Lorsque la Bible prit un double tournant

Un événement déterminant pour le monde protestant francophone intervient en 1535, à Neuchâtel, avec l'impression de la Bible d'Olivétan. Zoom sur cet ouvrage et ses particularités.

La Bible d'Olivétan à la Bibliothèque de Neuchâtel. Photo: A-David Marchon

Michael Bassin

Le 4 juin 1535. Dix-huit ans après le placardage des fameuses thèses de Luther à Wittenberg, la Réforme vit un événement majeur dans le monde francophone: l’impression de la toute première Bible protestante en français. Et cela se passe à Neuchâtel.

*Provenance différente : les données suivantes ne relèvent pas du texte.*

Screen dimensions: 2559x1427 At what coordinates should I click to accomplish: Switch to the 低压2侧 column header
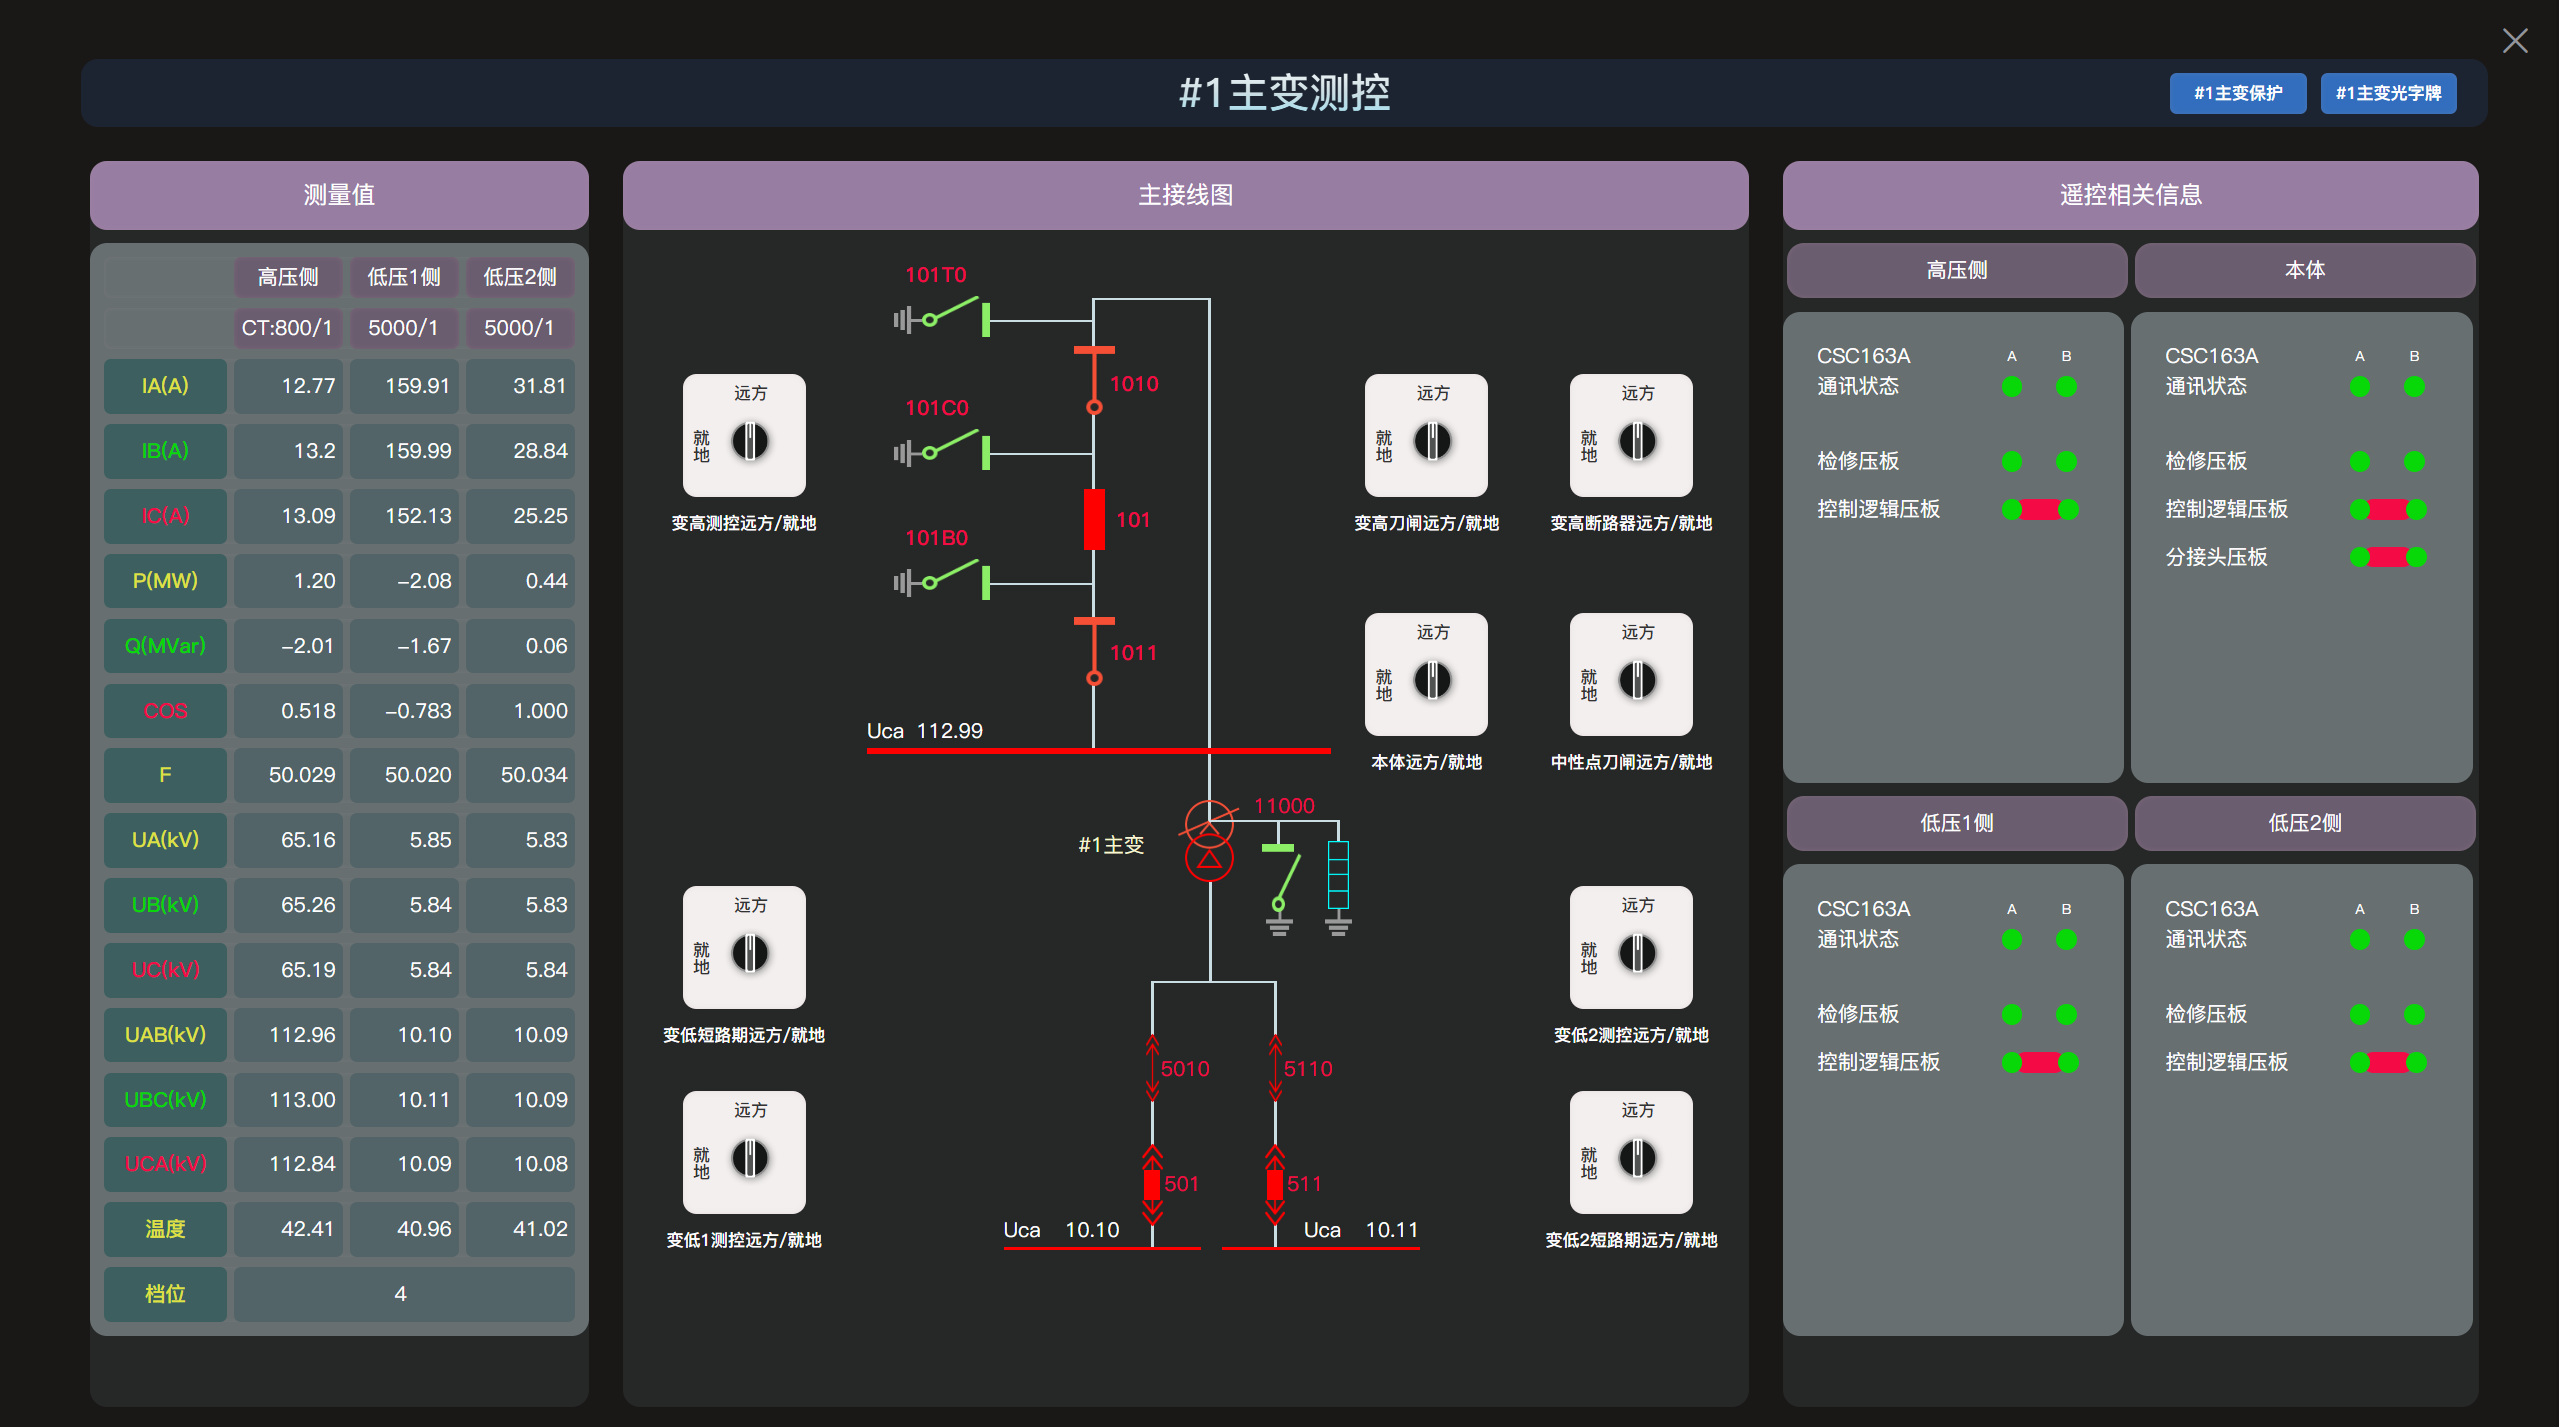[519, 277]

L’aventure qui a donné naissance à la «Bible d’Olivétan» est passionnante. Il aura en effet fallu toute la détermination du prédicateur Guillaume Farel, l’érudition du traducteur Pierre Robert Olivétan (un cousin de Jean Calvin), le travail de l’imprimeur Pierre de Vingle ainsi que l’apport financier des vaudois, ces disciples de Pierre Valdo martyrisés à travers l’histoire.

Fin connaisseur de cette Bible, Christian Bonnet, ancien secrétaire général de l’Alliance biblique française et actuel directeur des éditions Olivétan, à Lyon, explique l’importance de cet ouvrage imprimé il y a 482 ans.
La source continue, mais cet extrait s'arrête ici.